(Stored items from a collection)

=== Section Start ===

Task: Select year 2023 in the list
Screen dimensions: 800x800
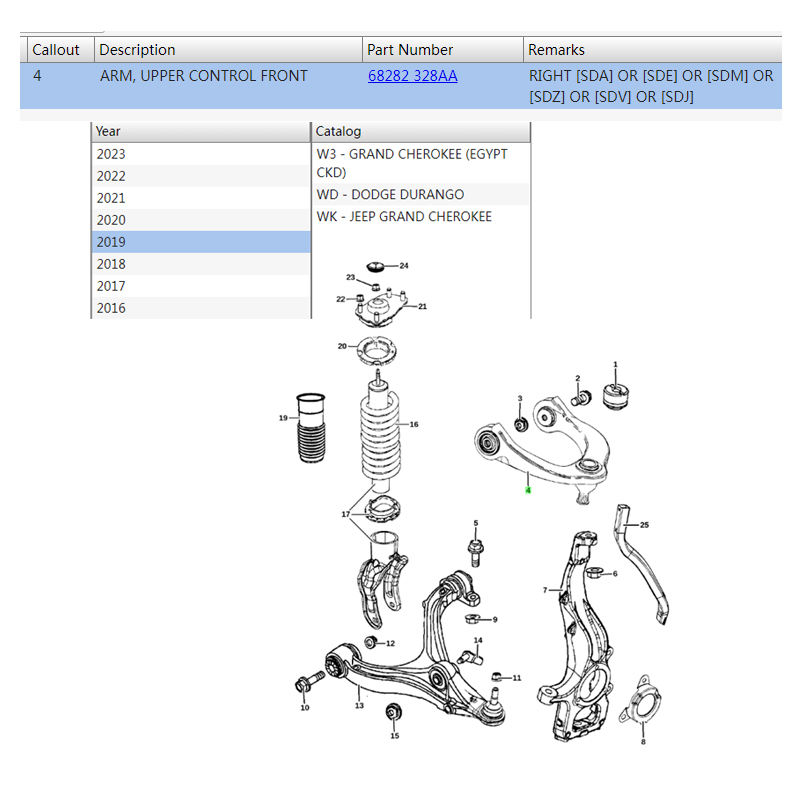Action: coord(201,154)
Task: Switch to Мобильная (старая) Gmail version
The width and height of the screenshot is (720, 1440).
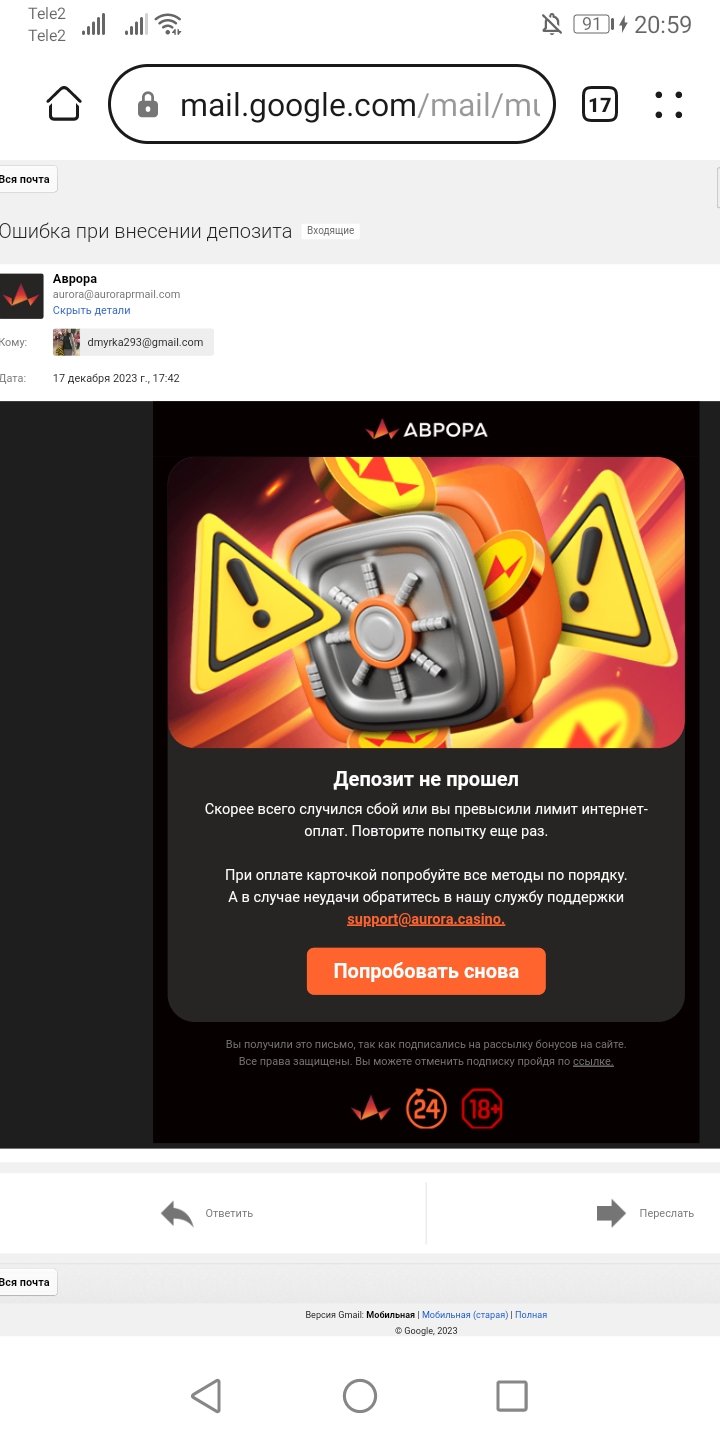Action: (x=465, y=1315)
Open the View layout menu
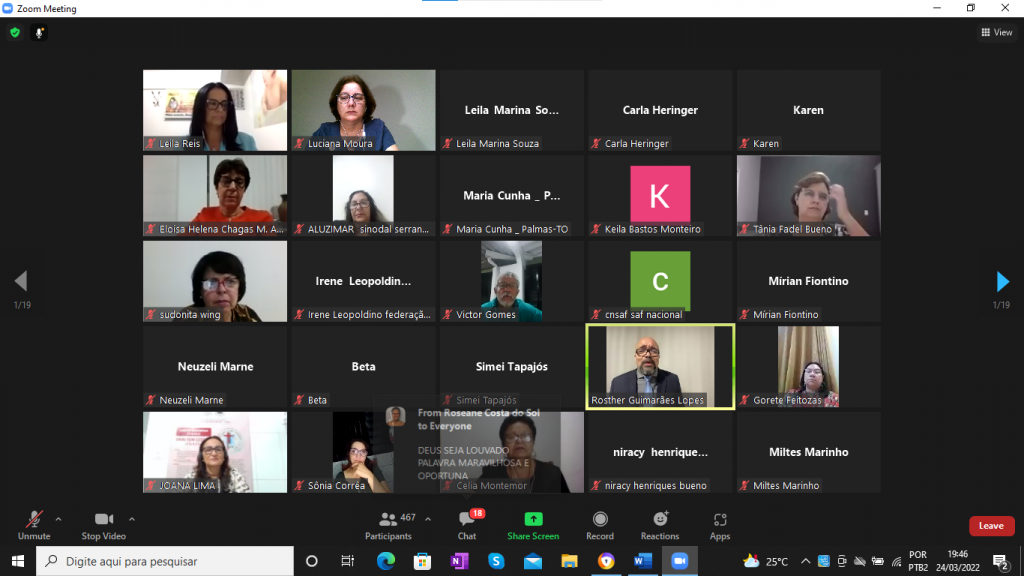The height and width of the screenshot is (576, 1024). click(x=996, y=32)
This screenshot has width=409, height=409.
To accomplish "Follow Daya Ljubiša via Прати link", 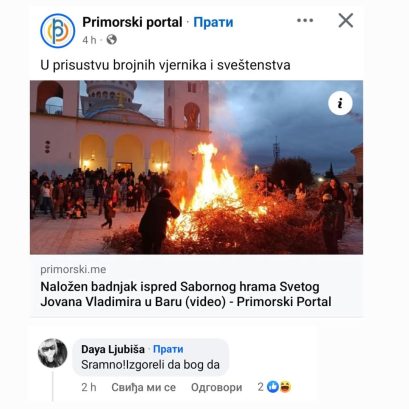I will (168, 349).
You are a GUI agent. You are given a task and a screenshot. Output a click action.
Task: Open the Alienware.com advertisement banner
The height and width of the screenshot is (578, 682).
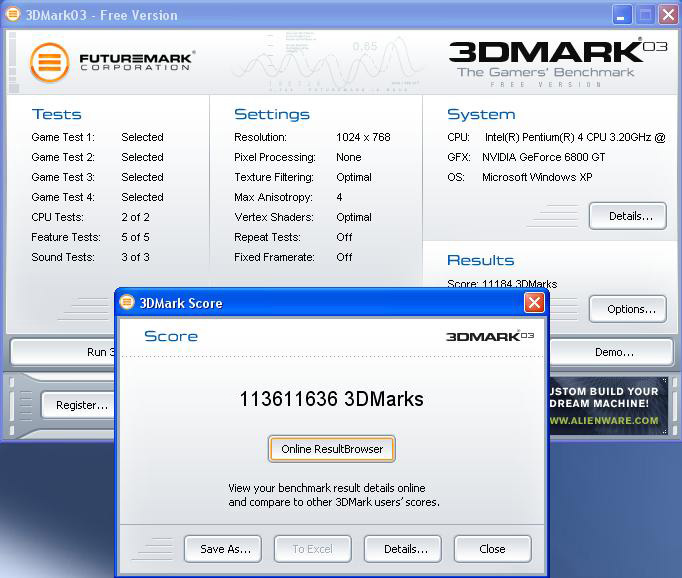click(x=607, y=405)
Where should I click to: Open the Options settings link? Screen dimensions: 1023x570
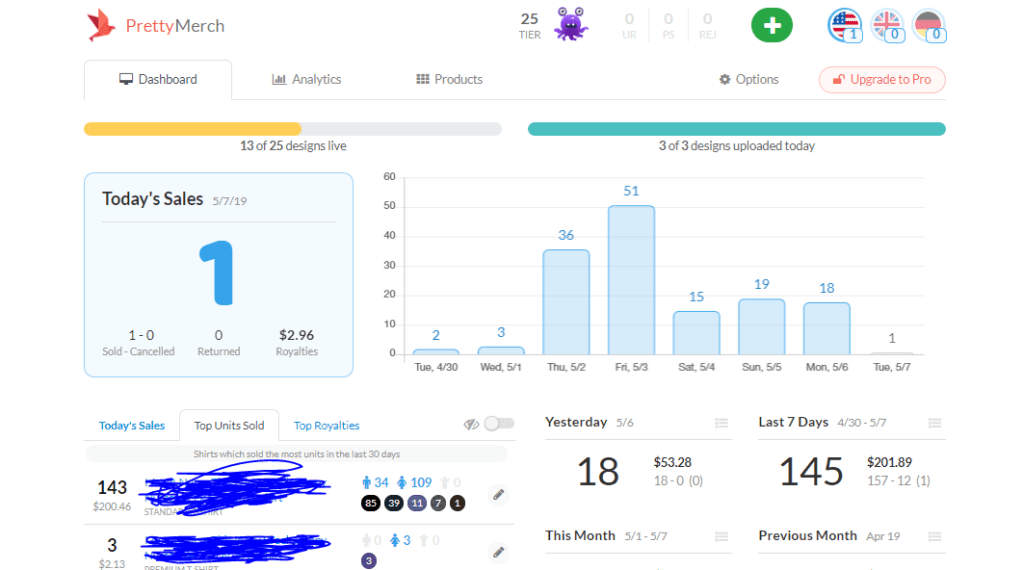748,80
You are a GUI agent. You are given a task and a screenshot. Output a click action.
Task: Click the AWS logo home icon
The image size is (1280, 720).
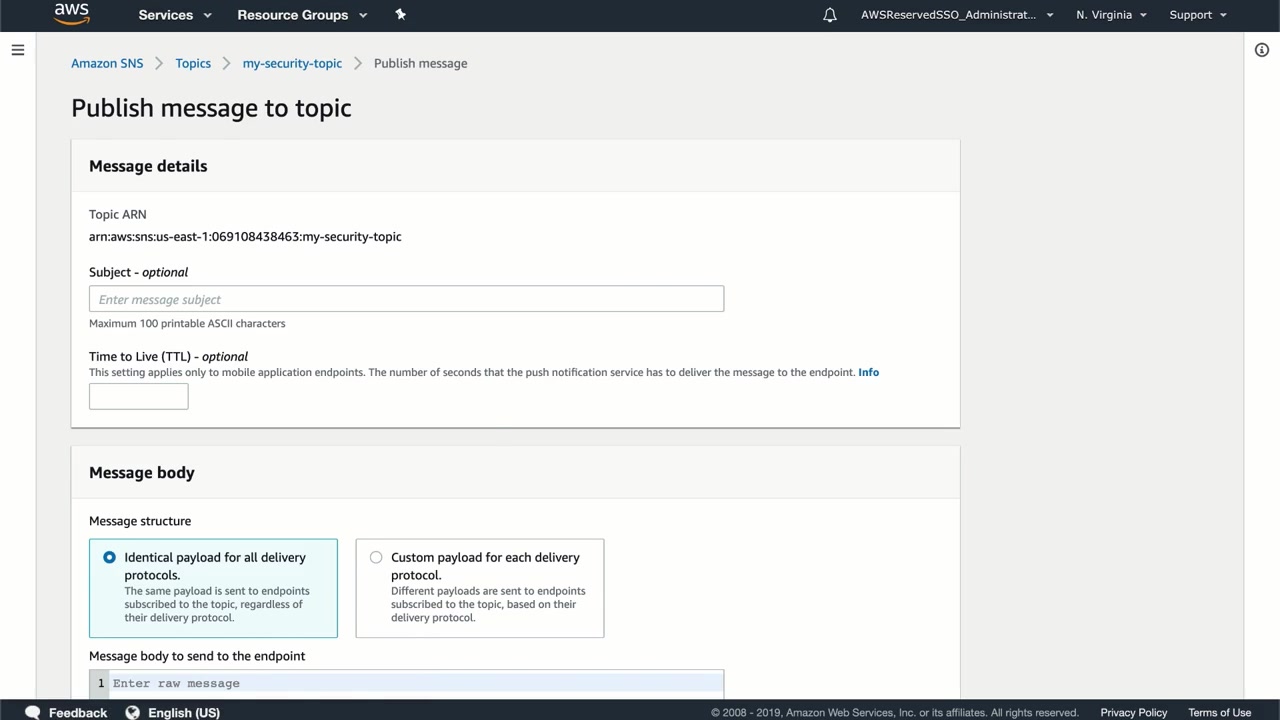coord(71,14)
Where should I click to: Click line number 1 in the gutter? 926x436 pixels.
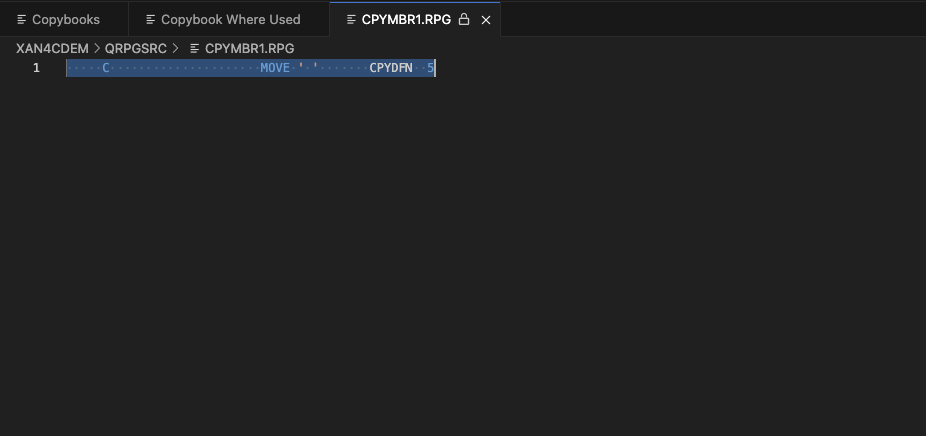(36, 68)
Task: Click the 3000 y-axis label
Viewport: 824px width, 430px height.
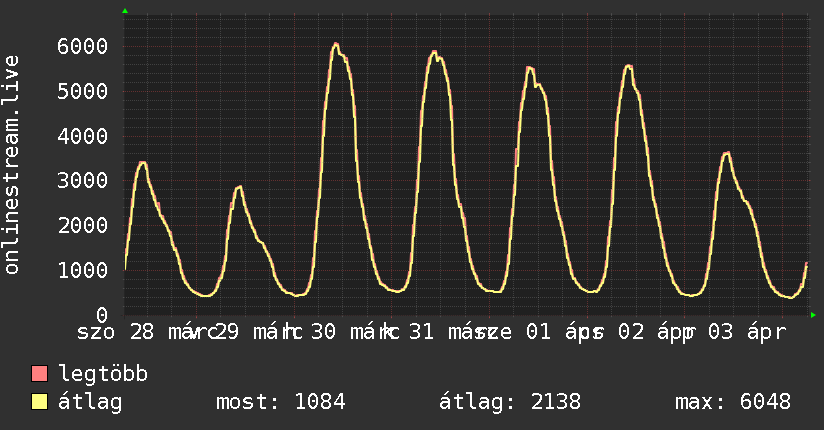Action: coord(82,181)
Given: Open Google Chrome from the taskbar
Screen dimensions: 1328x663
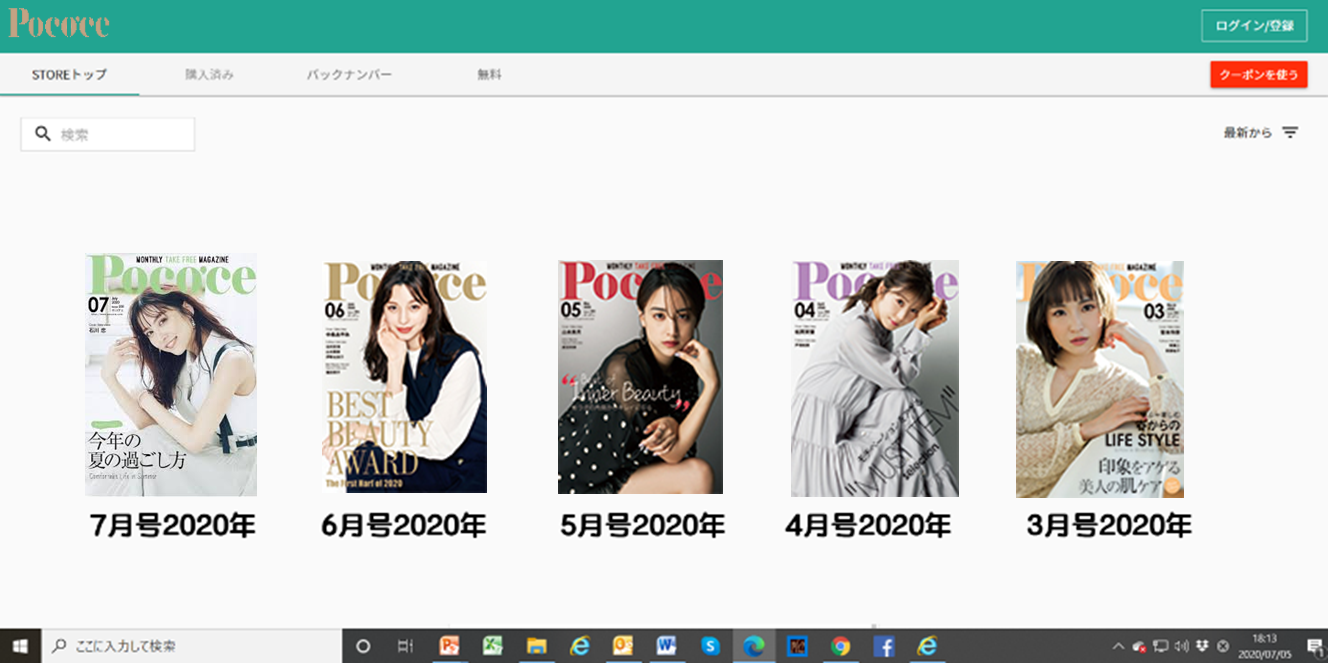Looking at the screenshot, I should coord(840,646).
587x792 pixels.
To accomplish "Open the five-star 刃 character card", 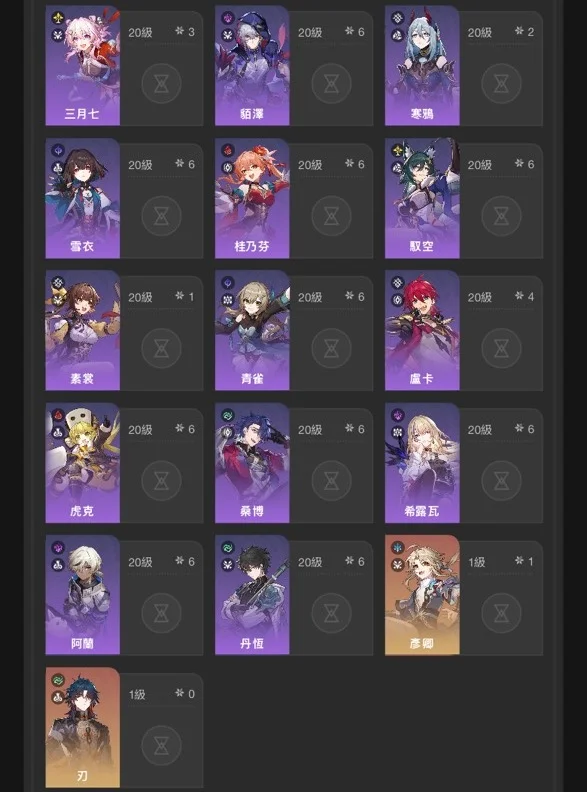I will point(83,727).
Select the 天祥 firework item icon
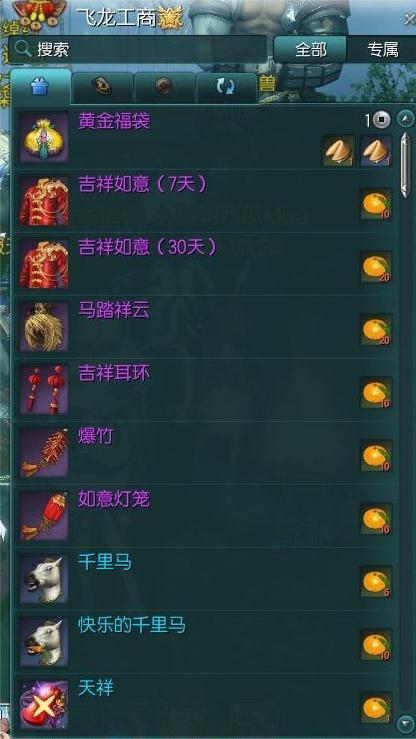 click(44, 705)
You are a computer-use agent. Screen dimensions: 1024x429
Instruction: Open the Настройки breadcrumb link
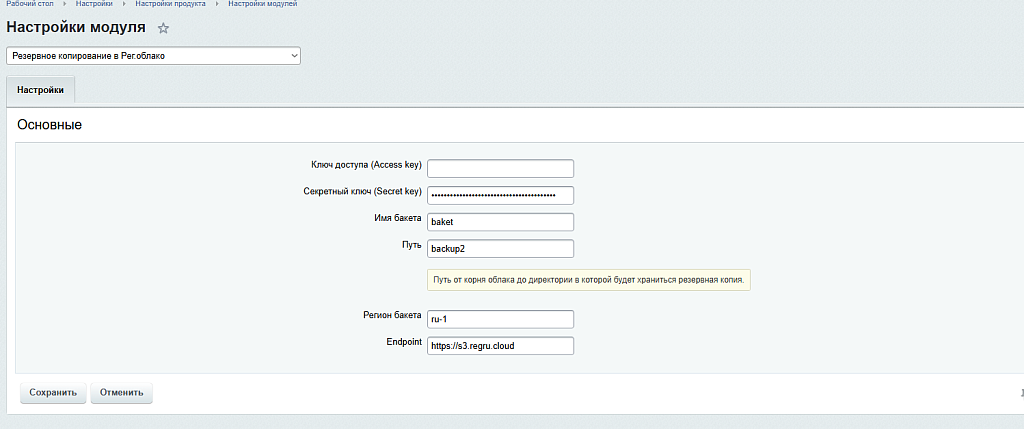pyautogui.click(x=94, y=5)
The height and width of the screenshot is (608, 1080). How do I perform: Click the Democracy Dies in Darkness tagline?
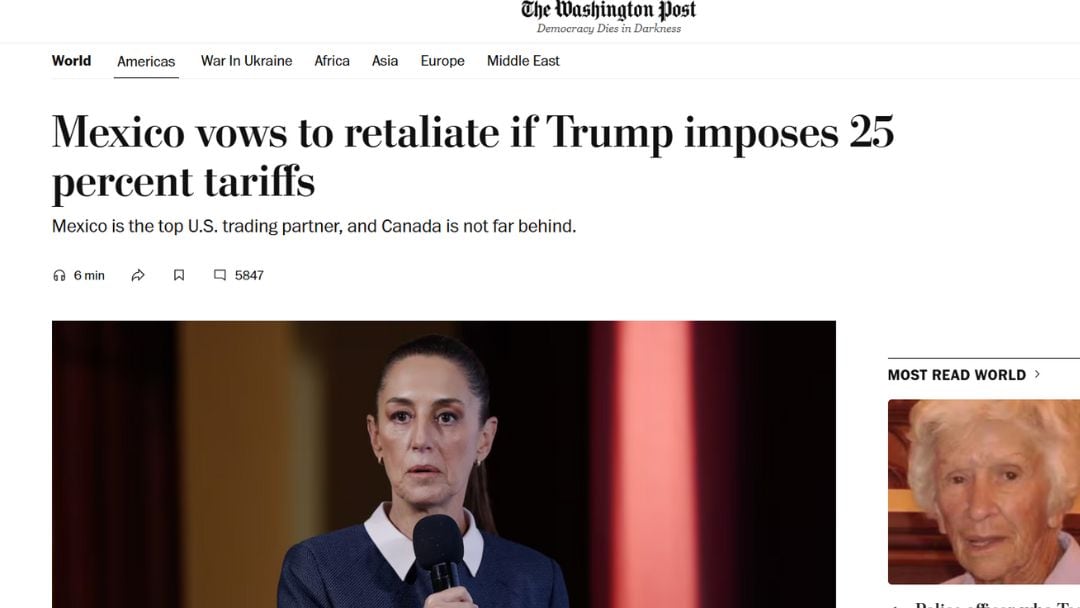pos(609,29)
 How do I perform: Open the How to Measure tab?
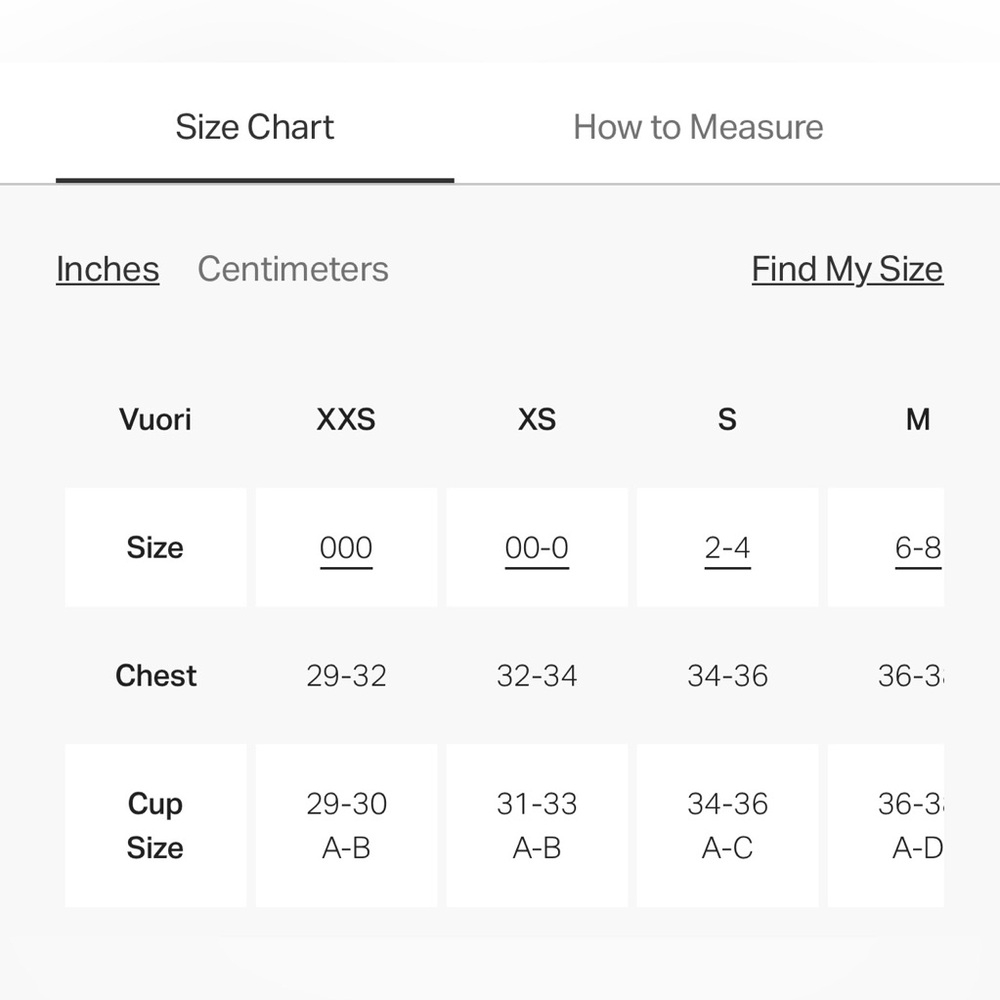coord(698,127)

=== Section End ===

THE TASK:
Would you please reproduce the entries above, starting at the line with "Screen dimensions: 800x800" and stopping after the line with "This screenshot has width=409, height=409."? Omit any pictures.

SOLUTION BELOW:
Screen dimensions: 800x800
Action: coord(201,154)
Task: Switch to Мобильная (старая) Gmail version
The width and height of the screenshot is (720, 1440).
Action: (x=465, y=1315)
Open the View layout menu
The height and width of the screenshot is (576, 1024). click(x=996, y=32)
This screenshot has width=409, height=409.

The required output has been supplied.